Un nuevo modelo de simulación demuestra que cultivar entre paneles solares reduce la temperatura de los cultivos, disminuye la pérdida de agua y mejora el rendimiento energético de los propios paneles. Los resultados, difundidos por la revista Live Science, ofrecen evidencia concreta sobre los beneficios de la agrivoltaica —el sistema que combina producción agrícola y generación solar en un mismo terreno— ante la presión simultánea de la demanda energética y alimentaria.
La investigación se distingue de trabajos anteriores por su enfoque integrador. Estudios previos sobre este tipo de sistemas tendían a analizar variables por separado, como la disponibilidad de luz o el crecimiento de los cultivos.

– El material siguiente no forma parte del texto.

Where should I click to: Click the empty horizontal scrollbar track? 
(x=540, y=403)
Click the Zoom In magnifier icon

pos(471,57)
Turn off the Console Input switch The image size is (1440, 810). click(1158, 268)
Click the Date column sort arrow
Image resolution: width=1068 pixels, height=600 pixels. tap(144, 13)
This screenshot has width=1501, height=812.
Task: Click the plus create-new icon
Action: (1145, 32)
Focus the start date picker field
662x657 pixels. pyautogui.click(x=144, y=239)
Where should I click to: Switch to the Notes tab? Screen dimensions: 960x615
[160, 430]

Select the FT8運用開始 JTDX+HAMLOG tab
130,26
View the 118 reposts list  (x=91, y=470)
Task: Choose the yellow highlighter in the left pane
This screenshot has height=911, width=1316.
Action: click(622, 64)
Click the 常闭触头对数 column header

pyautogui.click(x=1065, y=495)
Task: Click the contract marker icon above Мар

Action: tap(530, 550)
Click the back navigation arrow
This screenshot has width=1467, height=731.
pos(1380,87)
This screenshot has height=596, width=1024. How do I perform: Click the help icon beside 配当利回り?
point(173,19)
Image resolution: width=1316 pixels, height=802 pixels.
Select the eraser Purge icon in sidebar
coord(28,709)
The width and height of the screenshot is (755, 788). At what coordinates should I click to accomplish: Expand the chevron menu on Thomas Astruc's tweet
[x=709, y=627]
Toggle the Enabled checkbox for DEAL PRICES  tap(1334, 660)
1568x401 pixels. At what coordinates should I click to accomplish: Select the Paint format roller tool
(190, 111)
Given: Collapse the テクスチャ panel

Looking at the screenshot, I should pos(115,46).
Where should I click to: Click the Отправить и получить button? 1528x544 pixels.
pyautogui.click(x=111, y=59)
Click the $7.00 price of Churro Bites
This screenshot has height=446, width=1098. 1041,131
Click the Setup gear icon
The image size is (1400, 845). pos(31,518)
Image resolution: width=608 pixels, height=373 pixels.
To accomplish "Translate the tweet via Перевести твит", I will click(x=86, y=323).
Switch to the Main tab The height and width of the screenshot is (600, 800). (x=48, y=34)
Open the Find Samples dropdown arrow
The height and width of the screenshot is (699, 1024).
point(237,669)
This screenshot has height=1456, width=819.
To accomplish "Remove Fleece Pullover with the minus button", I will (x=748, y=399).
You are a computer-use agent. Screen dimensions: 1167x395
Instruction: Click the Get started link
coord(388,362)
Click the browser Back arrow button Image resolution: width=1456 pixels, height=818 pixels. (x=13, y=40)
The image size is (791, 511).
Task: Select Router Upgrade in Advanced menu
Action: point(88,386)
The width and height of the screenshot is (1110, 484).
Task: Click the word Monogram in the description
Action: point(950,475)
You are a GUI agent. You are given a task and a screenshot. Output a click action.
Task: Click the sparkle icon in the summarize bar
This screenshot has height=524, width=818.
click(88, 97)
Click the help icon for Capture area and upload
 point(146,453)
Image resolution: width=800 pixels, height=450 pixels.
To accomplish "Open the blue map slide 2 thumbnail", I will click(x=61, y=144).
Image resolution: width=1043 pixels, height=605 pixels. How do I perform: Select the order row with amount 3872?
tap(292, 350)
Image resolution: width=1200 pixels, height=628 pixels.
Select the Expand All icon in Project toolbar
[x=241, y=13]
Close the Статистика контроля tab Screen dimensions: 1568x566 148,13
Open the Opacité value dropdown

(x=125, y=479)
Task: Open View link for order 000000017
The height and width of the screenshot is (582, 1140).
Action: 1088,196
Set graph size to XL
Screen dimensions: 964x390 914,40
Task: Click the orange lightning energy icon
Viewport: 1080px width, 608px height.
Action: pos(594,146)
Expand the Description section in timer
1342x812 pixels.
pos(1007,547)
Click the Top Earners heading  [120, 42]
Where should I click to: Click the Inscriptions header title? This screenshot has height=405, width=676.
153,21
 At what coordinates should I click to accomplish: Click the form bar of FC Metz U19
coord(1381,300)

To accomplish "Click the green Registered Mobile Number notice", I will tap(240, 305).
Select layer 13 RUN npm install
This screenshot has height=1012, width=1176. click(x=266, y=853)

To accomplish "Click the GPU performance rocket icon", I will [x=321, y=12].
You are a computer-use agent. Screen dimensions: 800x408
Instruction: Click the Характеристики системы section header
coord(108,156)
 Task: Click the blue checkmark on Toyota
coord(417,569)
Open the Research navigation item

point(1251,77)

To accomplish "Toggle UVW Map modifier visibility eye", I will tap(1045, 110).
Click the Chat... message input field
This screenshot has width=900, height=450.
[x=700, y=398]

Este modelo, en cambio, simula la interacción entre paneles solares, suelo, aire, movimiento del agua y absorción de dióxido de carbono, y rastrea cómo la energía y la masa se desplazan dentro del conjunto.
Un modelo que replica condiciones reales

La tecnología fotovoltaica, presente en la mayor parte de los parques solares actuales, se proyecta como una de las principales fuentes de energía para 2050. El problema es que estos sistemas suelen instalarse en tierras que podrían destinarse a la agricultura, en un contexto global donde la población sigue en aumento. La agrivoltaica surge como respuesta a esa tensión: al combinar ambos usos en el mismo espacio, permite una gestión más eficiente del territorio.
Para construir la simulación, el equipo utilizó datos de campo recolectados en dos locaciones: mediciones de temperatura foliar tomadas en Davis, California, y registros de temperatura del suelo obtenidos en Chicago City, Minnesota. Con esa base, los investigadores validaron el modelo contra condiciones reales antes de aplicarlo a un escenario hipotético.
El caso de prueba consistió en una granja de tomates bajo este esquema ubicada en Princeton, Nueva Jersey, una zona seleccionada por representar la región del Atlántico Medio de Estados Unidos, donde la demanda de alimentos y energía es elevada. Los datos meteorológicos empleados correspondieron a un día caluroso y húmedo, condiciones típicas del verano en esa área.
Plantas más frescas con menos agua

Los resultados mostraron diferencias claras entre los tomates cultivados bajo paneles y los que crecen en campo abierto. Las plantas bajo los paneles registraron temperaturas foliares 1,84 °C más bajas durante el día en promedio, y hasta 7,56 °C más bajas en las horas de mayor calor de la tarde. Esa reducción térmica trajo consigo una caída del 22,4% en la evapotranspiración, es decir, en la pérdida de agua a través de hojas y suelo.
Uno de los datos más notorios del estudio, según consignó Live Science, refiere a la relación entre sombra y fotosíntesis. Aunque los cultivos recibieron un 47% menos de luz solar, su absorción de carbono cayó apenas un 31%. Esto indica que las condiciones más frescas redujeron el estrés por calor y compensaron en parte el efecto del sombreado, lo que permitió a las plantas mantener una actividad fotosintética mayor a la esperada.
Estudios previos sobre este tipo de sistemas mostraban que los paneles podían favorecer la retención de humedad en el suelo y proteger ciertos cultivos del calor directo. Lo que este modelo aporta es la capacidad de simular esas interacciones de forma integrada, considerando variables como el tipo de panel, el cultivo específico y las condiciones climáticas del lugar.
Paneles más eficientes y trabajadores más protegidos

El beneficio no fue exclusivo de los cultivos. Los paneles instalados sobre terreno compartido con agricultura registraron temperaturas 5,6 °C más bajas durante el día en comparación con los ubicados sobre suelo desnudo. Ese enfriamiento natural permitió recuperar alrededor del 15% de la eficiencia energética que los paneles pierden cuando operan a altas temperaturas.
El modelo también incorporó una variable de salud ocupacional poco frecuente en este tipo de estudios: la temperatura percibida por los trabajadores agrícolas. Según los datos simulados y recogidos por Live Science, la sensación térmica para las personas disminuyó 4,46 °C durante las horas laborales bajo los paneles, lo que implica condiciones de trabajo más seguras en días de calor extremo.
Los investigadores señalaron que el modelo puede aplicarse a distintas combinaciones de clima, tipo de cultivo y diseño de panel. Esa versatilidad lo convierte en una herramienta para evaluar este sistema en diferentes contextos geográficos y productivos, tanto en regiones con alta densidad poblacional como en zonas rurales donde la eficiencia del suelo resulta determinante.